Jetzt ist guter Rat teuer, wie bringe ich meinem aufgescheuchten Hühnerhaufen bei, dass das alles gar nicht schlimm, sondern völlig normal ist und sie sich deswegen keine Gedanken machen müssen? Allen, die jetzt auf ein Patentrezept hoffen, muss ich leider mitteilen: Das gibt es nicht! Vielmehr ist es hilfreich, seinen jeweiligen Chor gut zu kennen und zu fühlen, welche Ansprache jetzt hilft. Im Fall "Tonikum" hatte ich jetzt gewisse Vorteile, immerhin halten wir es schon 18 Jahre miteinander aus. Der Hinweis, dass unsere Zuschauer in der Regel deswegen kommen, weil sie sich einen schönen Abend erhoffen und eher selten für das Feuilleton der FAZ schreiben, war schon mal nicht schlecht. Dann folgt so etwas wie "Es macht auch mehr Spaß in fröhliche Gesichter, als in die Augen verhuscht wirkender gebückter Gestalten zu schauen, die bei einer kleinen Dissonanz gleich die Flucht ergreifen." Das hat dann auch meine Sopranistin mit dem Ruhepuls von 290 (gemessen 2 Minuten vor dem Konzert) überzeugt.

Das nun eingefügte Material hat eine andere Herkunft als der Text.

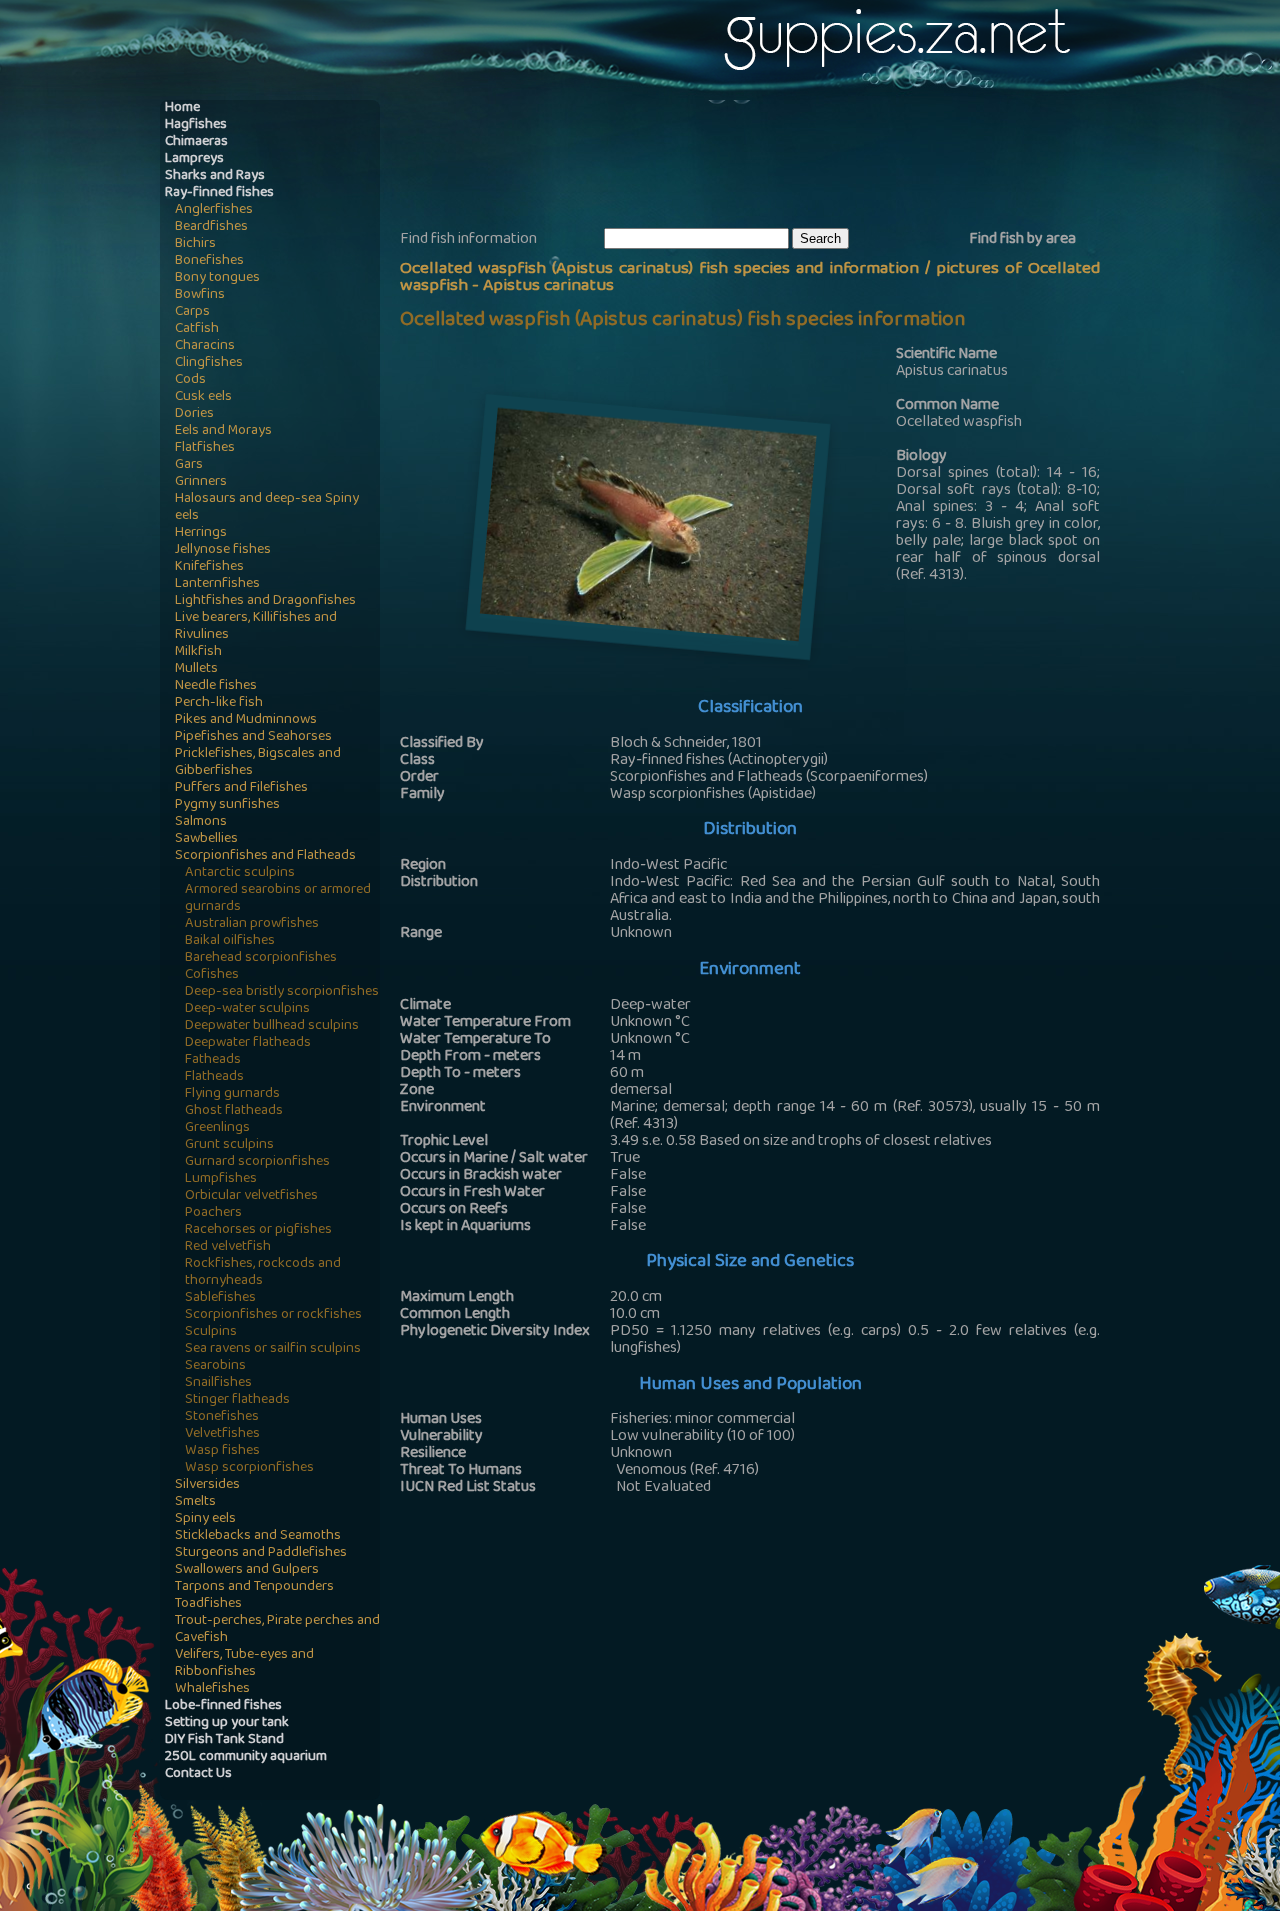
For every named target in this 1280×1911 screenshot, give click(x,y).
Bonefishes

Eines sollte man nicht vergessen: Das Naturgesetz gilt nur, wenn man das Konzertprogramm wirklich beherrscht. Es wäre fatal zu glauben, dass man sich eine gründliche Vorbereitung schenken kann, die Generalprobe muss ja sowieso daneben gehen...

Vielen Dank an meinen Chor, der mir soweit vertraut, dass er sich nach dieser Generalprobe doch noch dazu entschlossen hat, mit mir auf die Bühne zu gehen, ihr habt ja gesehen: Es hat sich gelohnt!